Updated: Aug 26, 2022
For those who don't know, "A Piano of Tasmania" is a project started by Kelvin Smith in 2020 to bring music to people in lockdowns in different places and to showcase a bit of Tasmanian scenery. He's been transporting his piano to all sorts of weird and wonderful places to play, and I've been making short videos of the pieces he's played to share with people around the world through the power of social media.
The latest adventure was the most challenging yet, not helped by a rather unfortunate mishap on the way.
We were invited to play at a unique Airbnb accommodation called "The Keep", a property situated on a remote hilltop in north-east Tasmania with nothing but tree-covered hills for miles around. The Keep - Luxury Accommodation Tasmania (thekeeptasmania.com.au) It's about 45 minutes drive from St Helens, and, as it turned out, along some pretty rough unsealed roads, which were a tad scary at night driving on my own ! However, I was given detailed and very good directions and though it entailed a few stops, I managed not to get lost.
It was a long, but scenic drive up the East Coast towards St Helens, on a magnificent Monday afternoon. The light was glorious at it neared dusk and I wish I had had time to stop at some of the scenic points along the way that overlooked white sandy beaches or pretty coastal hamlets. However, I didn't want to be driving along unsealed country roads in the dark, so I kept going until St Helens, where, after 3 hours driving I needed a break and a bit of time to soak up the beautiful sunset and twilight colours.
By the time I headed off from St Helen's it was getting dark and I was soon onto some dusty, unsealed roads in the dark. To make things more eerie, as I drove on the tree branches leaned over the road to seemingly form a tunnel around me as I drove along a very quiet and increasingly narrow route.
It was very slow going and the last bit of road was particularly narrow and rough, with some big potholes full of water that splashed up as a drove through them. I eventually reached the boom gate entrance to the property, though my directions said there was another 4.5km to go to get to The Keep. There were some rather involved instructions to open and close the gate, but I felt I'd got through the worst and there wasn't any time pressure now. I left my car lights on high beam as I tried to read the instructions in the rain and work it all out. Once I did though, the worst happened...my car refused to start. I got it inside the gate, but it was facing up hill, I couldn't see a thing and there was no phone signal....so my only choice was to grab my bags and walk.
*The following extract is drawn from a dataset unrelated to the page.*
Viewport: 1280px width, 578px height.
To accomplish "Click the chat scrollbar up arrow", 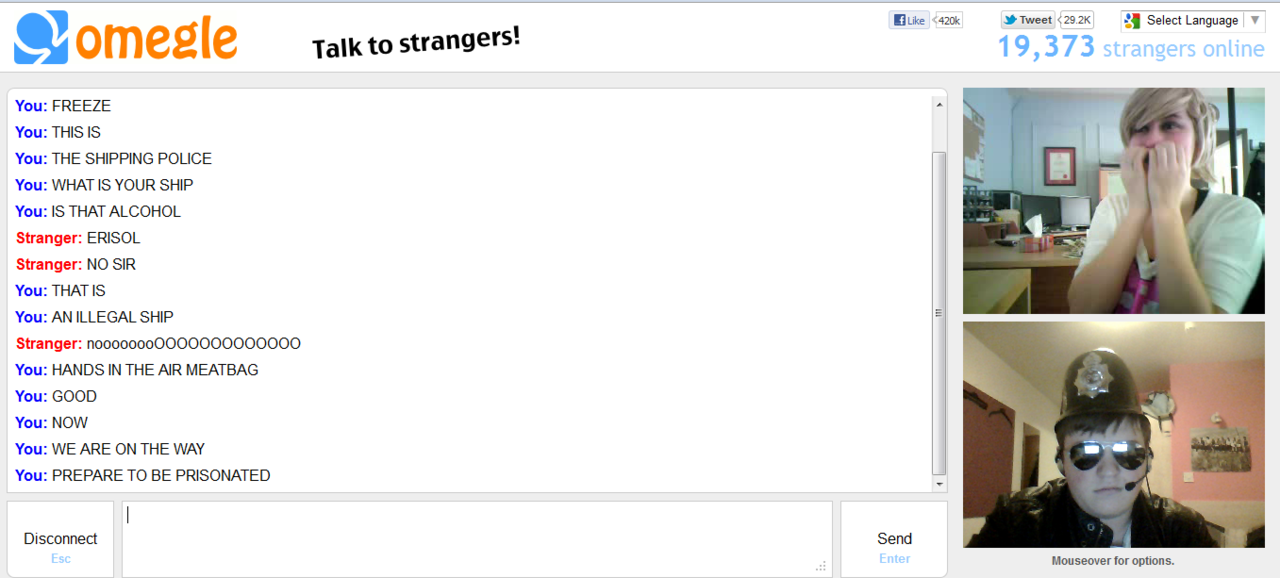I will point(939,103).
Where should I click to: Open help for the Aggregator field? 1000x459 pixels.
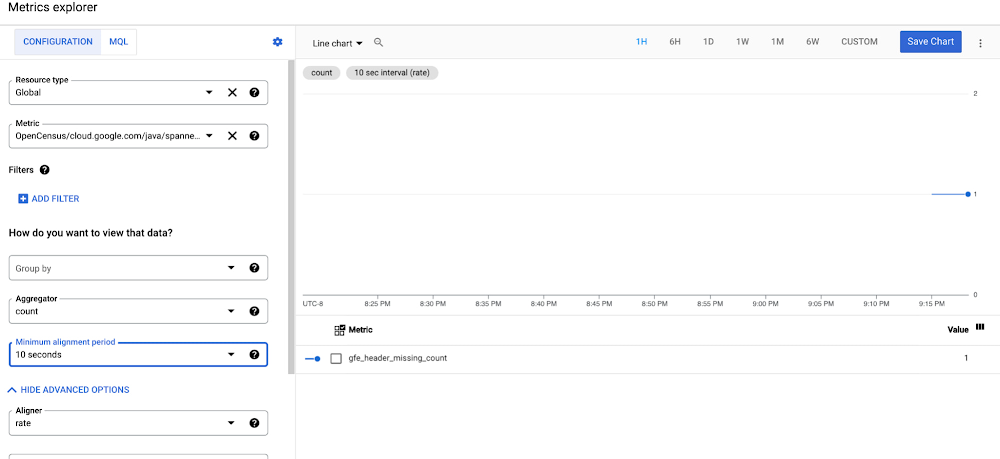254,311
But 4.5 km seemed doable, and not too bad,,,and after a long drive I needed to stretch my legs. Think positive, right ? What I didn't account for is that 4.5km is a long way when the road is a steep climb upwards, and you're carrying a pair of bags. It was dark, raining a bit, and there were strange noises in bush in the dark. I figured though that it was too isolated for there to be a risk of a serial killer to jump from out behind a tree. However, it was hard to overcome some of the irrational fear than arise when walking up a dark and lonely track on your own.
Anyway, I got there in the end, pretty exhausted, and managed to get a signal when I got close. I was able to get in touch with Kelvin, who I knew would be coming very early in the morning from Hobart ( an equally crazy drive!), and warned him my car would be blocking the route. He said he'd bring jumper leads and so this all put my mind at rest. So I could relax for a bit, have a bath in this amazing property...at least until 5am the next morning !
Of course 5am came, and the fun began again. I wasn't entirely sure how long it would take to get down to the car. It had seemed a long way the night before, but this time it was downhill without bags. But it was even darker than the night before and cold. However, the night sky was extraordinarily beautiful, as you could see the stars and apparently a meteor shower with amazing clarity in such a place. So the wonder of this somewhat distracted me from the unnerving trek back down to the car. As it turned out, I got there much quicker than I expected and Kelvin and Jase were already there and now it was light enough to see that it was possible to roll the car off to the side and out of the way. I grabbed my equipment and we went up to The Keep to get going.
And this is where things started to look up. We were very fortunate to have the weather on our side, with no rain and barely a gust of wind to start with. So we experienced the most magnificent dawn light as the sun start to emerge from the horizon. But I don't need to describe it much, because you can see it from the video.